One observation the computer scientists have made is that low level, detailed instructions are only preferable when the manager is a greater expert than the worker in the worker’s field of expertise. Further observation shows this is rarely the case. In general, the manager attains better results by communicating goals rather than sequences of instructions. Computer scientists call this way of working declarative. You declare what you want the end result to look like, but leave open how to get there. The former approach is known as micromanagement.
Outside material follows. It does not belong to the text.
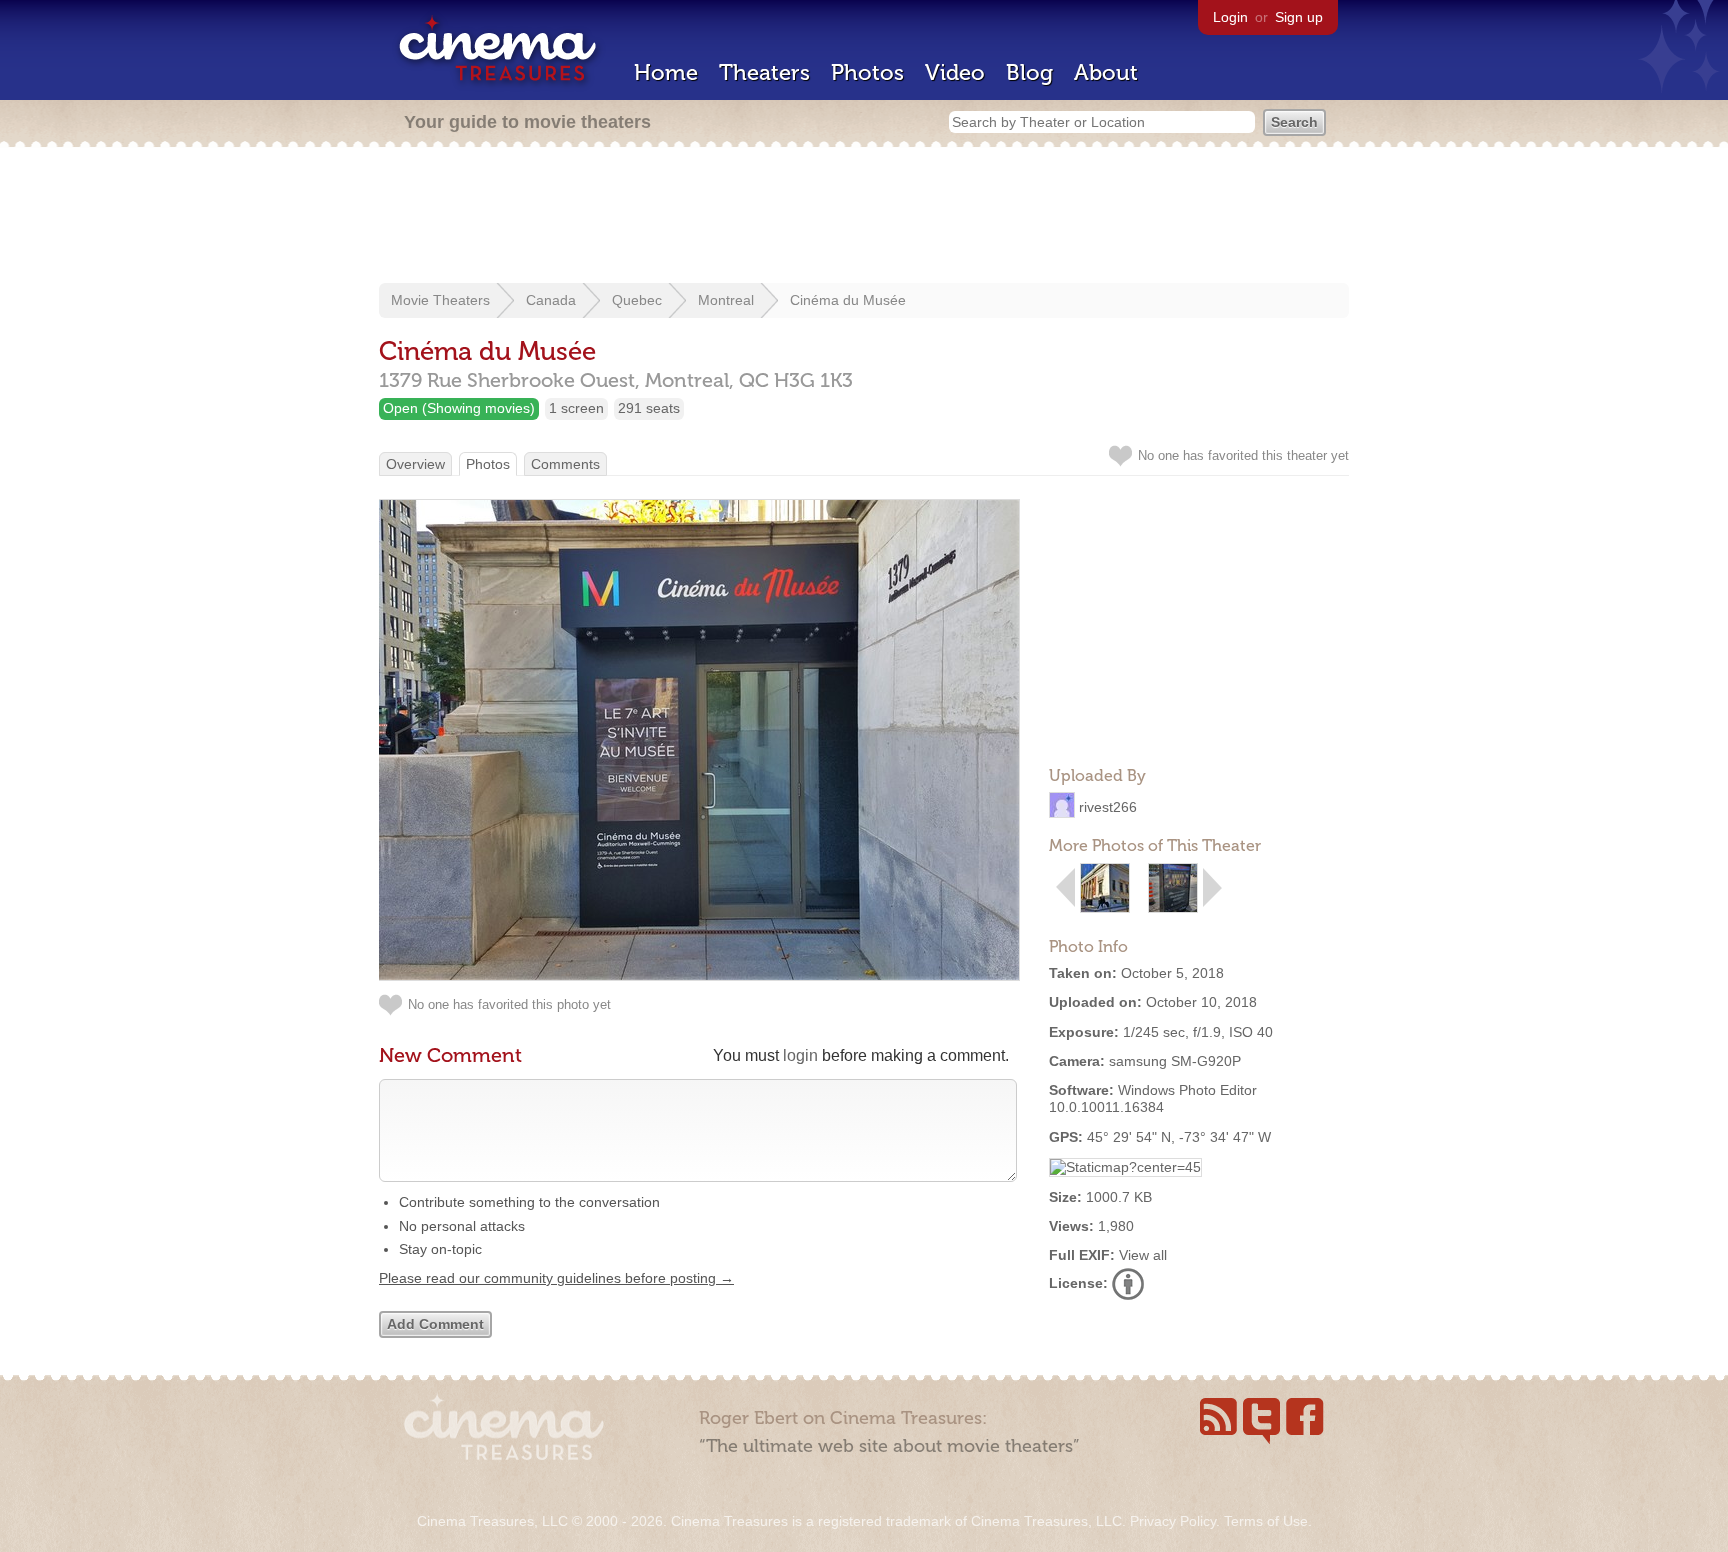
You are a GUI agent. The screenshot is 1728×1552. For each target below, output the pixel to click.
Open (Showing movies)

The other computer science term we need is transaction. A transaction is an abstract concept defined to be atomic, consistent, independent and durable (ACID). The point with the transaction is that it gives the wielder of the transaction some guarantees that are very nice. The most well-known property is that the transaction either does all you asked for, or nothing. Never anything in between. Combine this with a workflow, and suddenly we have something very attractive. A sequence of steps where each step either happens, or it doesn’t. No code to clean up some mess that fell out in between. This keeps the state explosion away, and it can handle unexpected, unforeseen situations very well.
The final computer science term to include is the data model. Data models describe everything a client needs to know about an interface. In order to not get astronomical in size, usually data model-driven interfaces have a small number of operations (verbs) that can be applied and combined in a smaller or larger set of objects (nouns). When an interface is data model-driven, it means that a client can use the interface efficiently based on the data model alone. It has all the information needed to work the interface. This enables transaction engines to figure out how to go from one state to another without requiring a human programmer with domain knowledge to split that up into steps.
While some people think programmability happens as soon as you add a (RESTful) API to your software, we believe it is only meaningful to talk about programmability when the API delivers business agility. Agility that does not depend on quick fingered humans in order to be agile. APIs that are solid enough be reasoned about, consistent enough to be computed with and precise enough to be depended upon. Programmability means declarative, transactional, and data model driven APIs. A name comes to mind. NETCONF/YANG.